Black and white has taken over this July, with our #HLBWIssue – now available in stores and online – highlighting homes, artists and designers that make beautiful use of a monochrome colour palette. To further explore this theme, we’ve rounded up a selection of our favourite contemporary pieces by South African artists who are known for their remarkable, thought-provoking works in black and white.
barend de wet
After 40 years in the art industry, Barend de Wet is now described as a conceptual formalist, with artworks that see traditional media, craft skills and fanatical hobbyism manifested as witty sculptures, knitted paintings, performances and productive collaborations. From modelling for Japanese fashion designer Issey Miyake to becoming a beekeeper, world-record holder in yo-yoing and serial tattooist, De Wet is a showman at heart who lives by the motto ‘art is life and life is art’.
Mohau Modisakeng was born in Soweto during the height of apartheid, and it is this which inspired his creation of works that deal predominately with the history of the black body within the African context, focusing especially on the violence of the apartheid era and the early 1990s. Through film, large-scale photographic prints, installations and performances, Modisakeng uses his body to explore how South Africa’s history has influenced the way we currently understand our roles as human beings.
Through architecture, model building, sculpture and installation, Lars Fischedick has conducted a 25-year study on three-dimensional spaces. He’s created a new artistic narrative based on this knowledge that incorporates the principles of mathematics and geometry, giving his audience an experience of space that challenges their perceptual boundaries and makes the invisible visible.
Akhona Lunika is a photographer whose portraits are simultaneously striking and gentle.
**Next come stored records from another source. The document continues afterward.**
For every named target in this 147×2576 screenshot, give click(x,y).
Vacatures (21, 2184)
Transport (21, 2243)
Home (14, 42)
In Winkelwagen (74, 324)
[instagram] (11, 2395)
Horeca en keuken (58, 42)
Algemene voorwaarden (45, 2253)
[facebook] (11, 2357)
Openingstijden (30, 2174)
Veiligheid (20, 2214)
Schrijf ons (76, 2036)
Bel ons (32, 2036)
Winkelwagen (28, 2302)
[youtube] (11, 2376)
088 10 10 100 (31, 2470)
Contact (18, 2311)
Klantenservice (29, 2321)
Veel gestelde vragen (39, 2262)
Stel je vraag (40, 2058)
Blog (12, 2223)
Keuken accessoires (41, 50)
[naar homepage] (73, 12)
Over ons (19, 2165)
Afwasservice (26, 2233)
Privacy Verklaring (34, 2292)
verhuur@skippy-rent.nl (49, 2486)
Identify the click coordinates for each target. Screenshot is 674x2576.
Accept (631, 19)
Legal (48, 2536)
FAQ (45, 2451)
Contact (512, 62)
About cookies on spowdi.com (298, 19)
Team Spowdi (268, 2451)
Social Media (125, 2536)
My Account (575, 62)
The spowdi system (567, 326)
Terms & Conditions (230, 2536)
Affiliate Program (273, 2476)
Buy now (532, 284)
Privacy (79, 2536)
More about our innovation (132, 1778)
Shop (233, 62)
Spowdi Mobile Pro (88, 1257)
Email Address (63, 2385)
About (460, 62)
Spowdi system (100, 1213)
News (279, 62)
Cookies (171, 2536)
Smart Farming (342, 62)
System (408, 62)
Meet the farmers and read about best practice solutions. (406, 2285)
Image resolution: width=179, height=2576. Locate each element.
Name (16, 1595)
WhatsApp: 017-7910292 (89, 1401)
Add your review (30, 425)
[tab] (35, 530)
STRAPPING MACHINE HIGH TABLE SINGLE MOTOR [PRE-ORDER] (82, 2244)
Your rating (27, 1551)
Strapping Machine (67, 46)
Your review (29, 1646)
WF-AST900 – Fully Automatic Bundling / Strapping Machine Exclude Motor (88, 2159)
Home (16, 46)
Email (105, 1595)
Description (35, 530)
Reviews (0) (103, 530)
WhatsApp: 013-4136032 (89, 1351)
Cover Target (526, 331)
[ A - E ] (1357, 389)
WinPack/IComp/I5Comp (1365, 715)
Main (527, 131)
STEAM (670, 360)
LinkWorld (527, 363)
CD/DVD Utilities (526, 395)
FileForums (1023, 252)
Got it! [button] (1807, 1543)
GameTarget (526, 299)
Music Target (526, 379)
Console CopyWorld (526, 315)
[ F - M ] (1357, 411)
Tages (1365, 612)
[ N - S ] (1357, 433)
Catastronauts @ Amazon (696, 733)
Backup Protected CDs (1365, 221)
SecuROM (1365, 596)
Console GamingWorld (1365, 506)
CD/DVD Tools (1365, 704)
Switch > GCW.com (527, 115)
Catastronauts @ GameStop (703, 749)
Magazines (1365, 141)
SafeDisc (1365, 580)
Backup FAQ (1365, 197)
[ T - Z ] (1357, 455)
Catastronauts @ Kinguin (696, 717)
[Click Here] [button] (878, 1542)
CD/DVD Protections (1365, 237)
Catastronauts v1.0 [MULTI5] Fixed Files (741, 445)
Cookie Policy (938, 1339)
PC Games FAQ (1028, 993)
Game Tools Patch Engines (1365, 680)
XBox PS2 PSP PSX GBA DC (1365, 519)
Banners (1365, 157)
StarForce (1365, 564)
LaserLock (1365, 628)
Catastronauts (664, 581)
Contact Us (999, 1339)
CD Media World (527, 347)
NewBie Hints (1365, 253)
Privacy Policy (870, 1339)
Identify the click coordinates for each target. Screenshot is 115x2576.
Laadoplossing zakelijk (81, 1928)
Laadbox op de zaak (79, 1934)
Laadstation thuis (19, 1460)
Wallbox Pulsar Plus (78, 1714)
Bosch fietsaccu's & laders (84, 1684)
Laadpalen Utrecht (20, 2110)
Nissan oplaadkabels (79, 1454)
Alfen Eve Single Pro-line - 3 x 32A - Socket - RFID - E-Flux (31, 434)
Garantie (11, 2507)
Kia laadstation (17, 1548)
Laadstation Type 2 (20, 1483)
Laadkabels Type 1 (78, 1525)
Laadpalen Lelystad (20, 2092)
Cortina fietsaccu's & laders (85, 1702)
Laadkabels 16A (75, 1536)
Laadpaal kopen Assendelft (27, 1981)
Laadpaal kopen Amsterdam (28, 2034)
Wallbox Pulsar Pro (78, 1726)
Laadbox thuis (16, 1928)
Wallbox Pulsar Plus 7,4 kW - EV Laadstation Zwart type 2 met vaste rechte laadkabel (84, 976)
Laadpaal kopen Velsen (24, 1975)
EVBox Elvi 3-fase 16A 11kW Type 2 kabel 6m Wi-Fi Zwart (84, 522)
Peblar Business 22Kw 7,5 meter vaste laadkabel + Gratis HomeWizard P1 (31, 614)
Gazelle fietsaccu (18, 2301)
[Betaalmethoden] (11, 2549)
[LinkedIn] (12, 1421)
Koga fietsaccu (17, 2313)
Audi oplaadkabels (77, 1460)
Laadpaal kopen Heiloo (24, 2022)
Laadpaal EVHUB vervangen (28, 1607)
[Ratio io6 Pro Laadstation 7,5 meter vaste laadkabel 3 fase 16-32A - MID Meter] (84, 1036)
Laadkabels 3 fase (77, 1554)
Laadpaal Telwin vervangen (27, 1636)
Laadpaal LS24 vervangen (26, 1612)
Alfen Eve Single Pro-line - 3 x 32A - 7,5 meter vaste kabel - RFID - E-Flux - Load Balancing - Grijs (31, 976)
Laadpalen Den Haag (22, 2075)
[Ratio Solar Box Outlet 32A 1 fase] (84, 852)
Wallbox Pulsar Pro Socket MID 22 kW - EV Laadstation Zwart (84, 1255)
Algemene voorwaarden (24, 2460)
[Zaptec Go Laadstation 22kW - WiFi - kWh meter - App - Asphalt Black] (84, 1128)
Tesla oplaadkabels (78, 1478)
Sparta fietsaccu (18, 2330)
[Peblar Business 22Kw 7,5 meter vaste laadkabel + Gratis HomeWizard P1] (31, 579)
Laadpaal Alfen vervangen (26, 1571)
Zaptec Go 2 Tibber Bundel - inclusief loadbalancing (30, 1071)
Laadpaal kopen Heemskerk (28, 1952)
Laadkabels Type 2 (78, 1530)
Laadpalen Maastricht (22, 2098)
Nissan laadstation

After taking the time to get to know each of her subjects individually, she works with them to find a way of expressing their inner selves through photography. Her use of black and white brings the focus to emotion rather than aesthetics.
Experimental painter Peter Eastman uses aluminium as his canvas, onto which he ‘paints’ with chrome, enamel oil paint, resin, wax and graphite. Through scraping and engraving, Eastman creates unique paintings that exist somewhere between reality and abstract. He is best known for his Chine series, which feature images of large-scale forests with contrasts heightened by the use of only two colours.
serge alain nitegeka
Gauteng-based artist Serge Alain Nitegeka’s recent solo exhibition at Joburg’s Stevenson gallery was an in-depth exploration of the colour black. ‘Black is a colour reserved unto itself. It is comfortable in its own nature, unruffled and confident. It tries very hard to stay anonymous but inquiring eyes are drawn to it and spectators cannot resist it. It is not popular. It reveals little because it is neither warm nor cold. It is an enigmatic pigment,’ he says. While his artworks do inject vibrant splashes, these hues are only used to complement and emphasise the strength of the colour black.
After spending many years in the Eastern Cape as well as Tanzania and Uganda, Ashleigh Olsen‘s work is profoundly influenced by her experience of living in Africa. The hues of the earth, and particularly the medium of charcoal, have become central to her creation process, and she explores realism and abstract expressionism through a variety of subjects while placing a focus on strong contrasts and the interplay of shadows and light.
From printmaking to painting, David Brits explores what it means to be a young white man living in South Africa today. Working mainly in black and white, his art draws predominantly from archival images sourced from second-hand books and family photographs, and addresses themes that include masculinity, the military and pre-democratic South African history.